* [Directions for this task]
Only the lines of the listing below that run from the line with "The width and" through the line with "At what coordinates" are to be set down, word for word. Pictures stay out.

* [The records]

______________________________

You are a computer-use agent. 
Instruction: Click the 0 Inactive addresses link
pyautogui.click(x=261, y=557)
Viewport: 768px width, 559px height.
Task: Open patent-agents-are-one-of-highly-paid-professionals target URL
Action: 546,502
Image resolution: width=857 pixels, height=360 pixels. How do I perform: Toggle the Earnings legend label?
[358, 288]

______________________________

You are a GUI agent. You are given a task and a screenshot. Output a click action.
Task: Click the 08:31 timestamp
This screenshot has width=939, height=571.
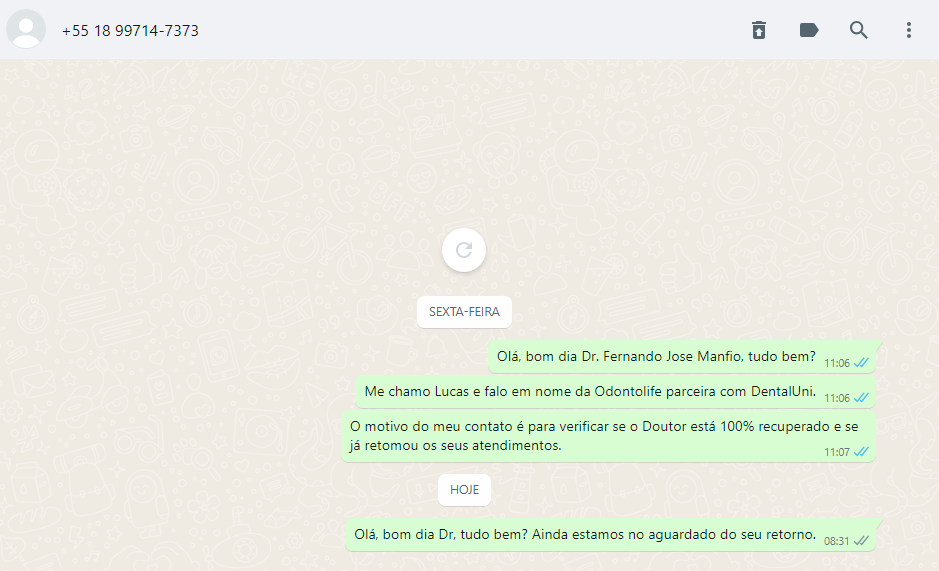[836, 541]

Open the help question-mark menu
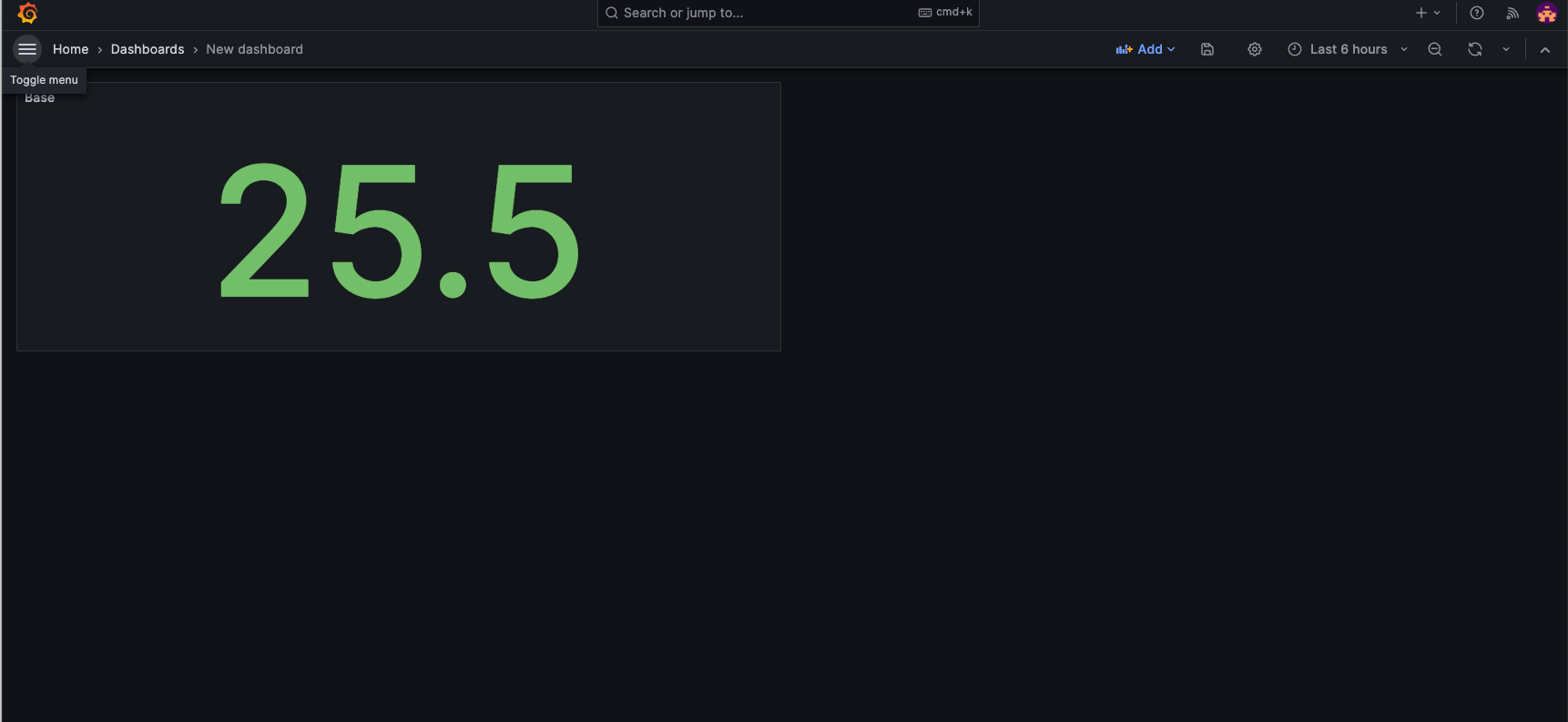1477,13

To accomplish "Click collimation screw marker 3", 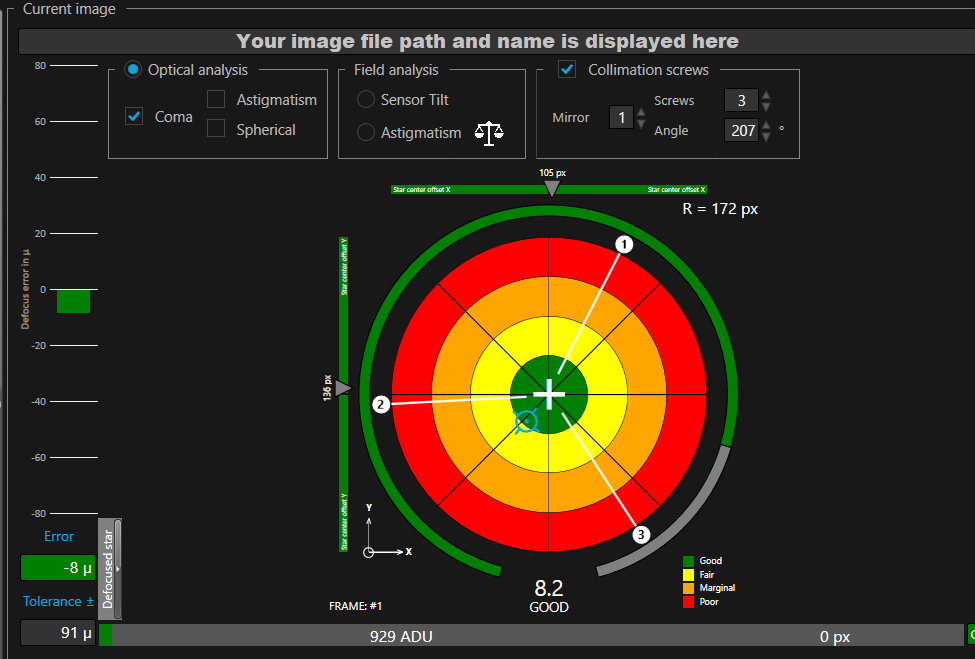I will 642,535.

______________________________

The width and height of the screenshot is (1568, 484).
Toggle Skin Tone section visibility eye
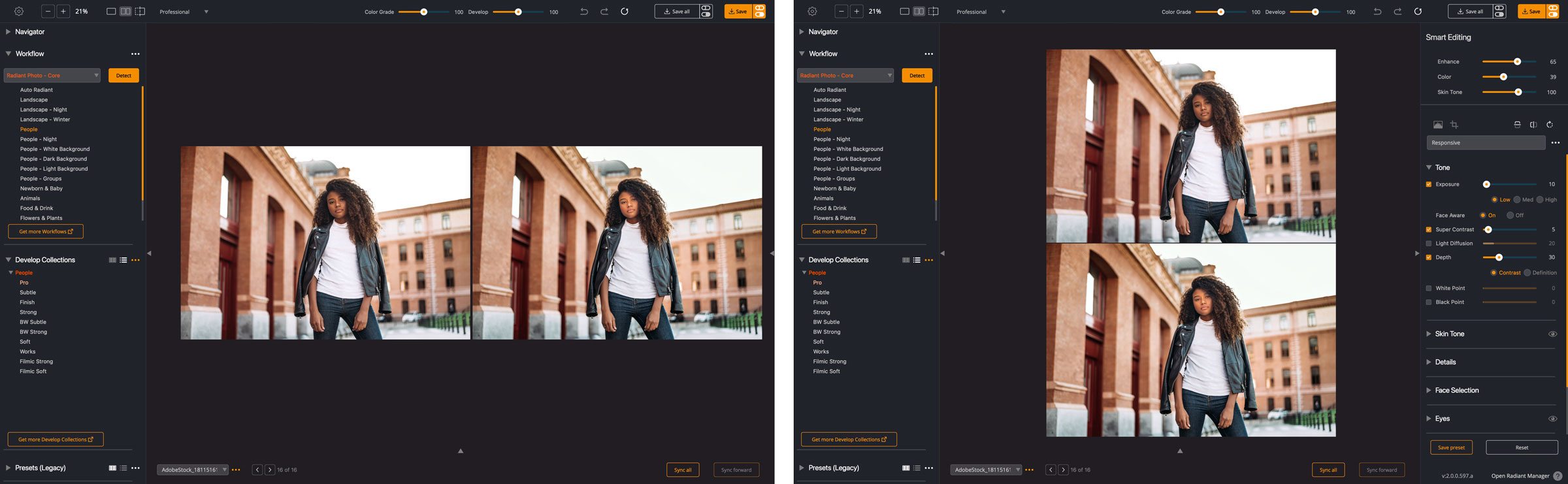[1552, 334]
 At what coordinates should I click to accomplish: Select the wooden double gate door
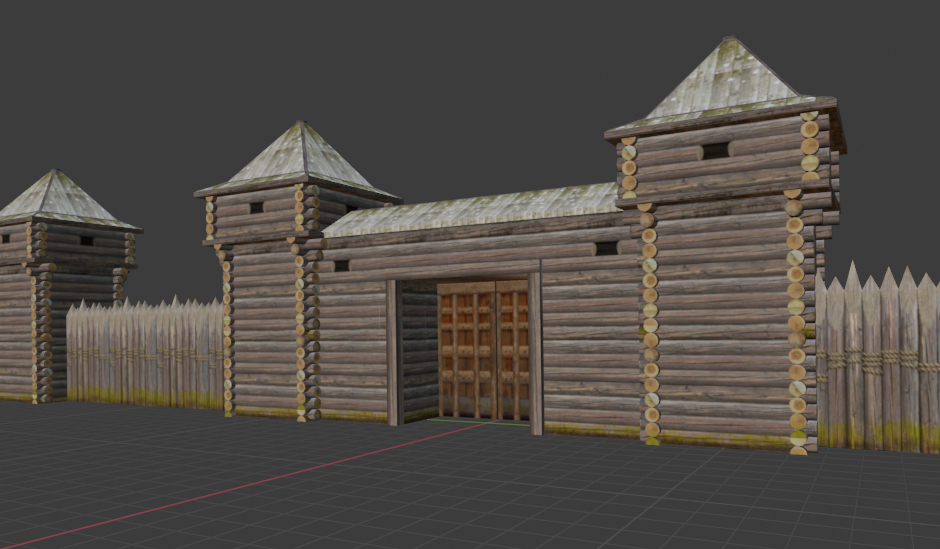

______________________________

* [The completed task]
The width and height of the screenshot is (1568, 484).
Toggle Skin Tone section visibility eye
[1552, 334]
 At what coordinates should I click to accomplish: Select the wooden double gate door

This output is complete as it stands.